It was perhaps a meter long. I saw blunt stumps, four on each side, where the legs had been, and the remaining stub of the severed snake neck.

“A cleaning machine,” I said.

“Nah.” Seth shook his head. He glanced across to where the RV jacket hung on the wall. “Nice work, Doc. I coulda been dead meat without the warnin’.”

Could have been?”

“I was only half asleep. I mighta been all right.”

“You think perhaps that it did not intend you harm?”

“You kiddin’? Take a look.” He walked a couple of paces and picked something from the floor. He held it toward the RV jacket for my inspection. “Construction laser, lot more powerful than the one I got. Good thing I fired first, or I’d’ve been Parsigian Cajun-style, charred on the outside and well done on the inside.”

I am not unacquainted with death, but blood, carnage, and general messiness have never been a part of my own modus operandi. Everything here had happened so fast that I was only now beginning to react, with a fluttering pulse and a certain difficulty in breathing. I stared at the gun and at the mutilated object on the bed.

“If that is not a cleaning machine . . .”

I ran out of breath before I could complete my question, but Seth took my meaning. He went to the side of the bed, lifted the object by the stubby neck, and turned it over for my inspection.

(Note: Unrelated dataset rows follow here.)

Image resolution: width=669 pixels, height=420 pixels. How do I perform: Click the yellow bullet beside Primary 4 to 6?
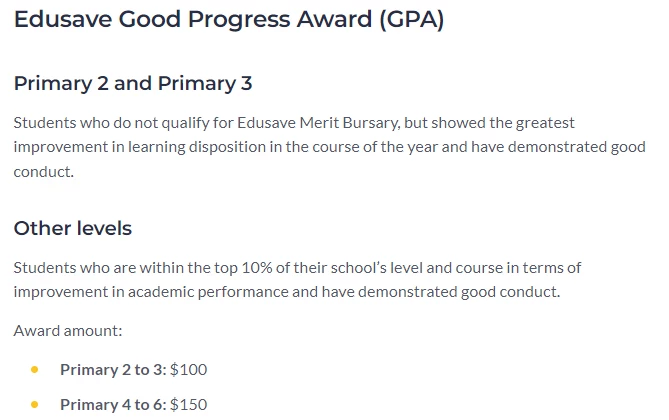pos(35,405)
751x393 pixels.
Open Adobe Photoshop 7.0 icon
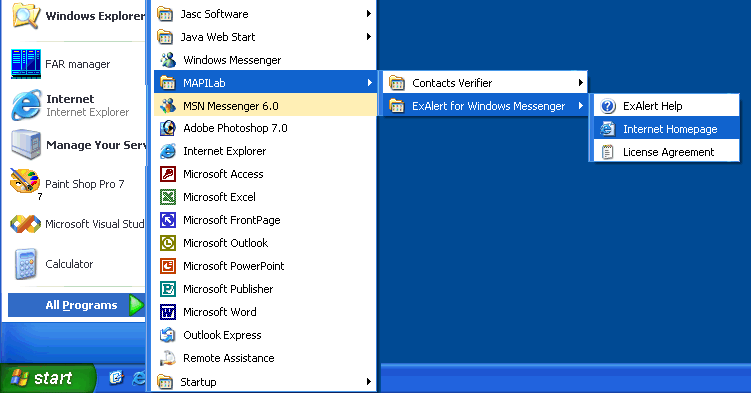tap(168, 128)
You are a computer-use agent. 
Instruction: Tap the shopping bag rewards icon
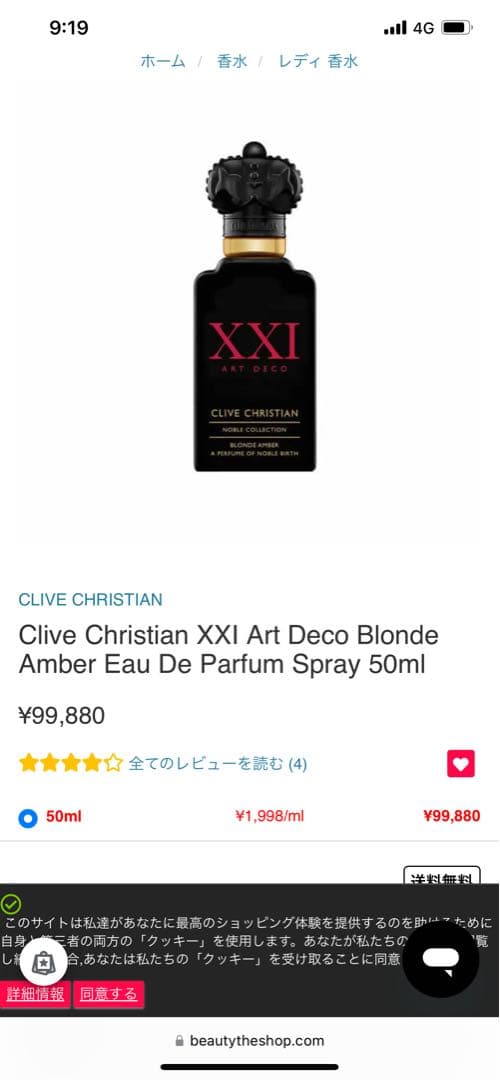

“See this?” He pointed to a series of marks on the underside. “Series and model number, too high-level for a cleaning machine. It’s a general-purpose rolfe. If you look here on the side, you’ll see the place where it can plug in for instruction transfers. Hm. I guess this one’s too high-powered for me, too, ’cause I never saw this model number before. Must be one of the new ones, fresh up from Earth.”

“You are sure that it was programmed to attack you?”

Seth was still bending over the rolfe. He raised his head. “Not attack. Kill. That laser wasn’t brought along to give me a nice all-over tan. You oughta be sure of that, if anyone is. You were the one, way back when, who asked if a cleanin’ machine could be made to kill. You were the one, just tonight, who told me to watch out for my ass an’ hat ’cause I might be in danger. Why were you watchin’ me, anyway?”

“I was worried that the Sky City murderer might learn what we are doing and try to kill you to prevent it. The idea of sending a rolfe for that purpose never occurred to me.”

“Me neither. An’ I don’t think that’s what’s goin’ on.” Seth sat down on his bed next to the machine. “This ain’t from our buddy the killer. This is somethin’ else.”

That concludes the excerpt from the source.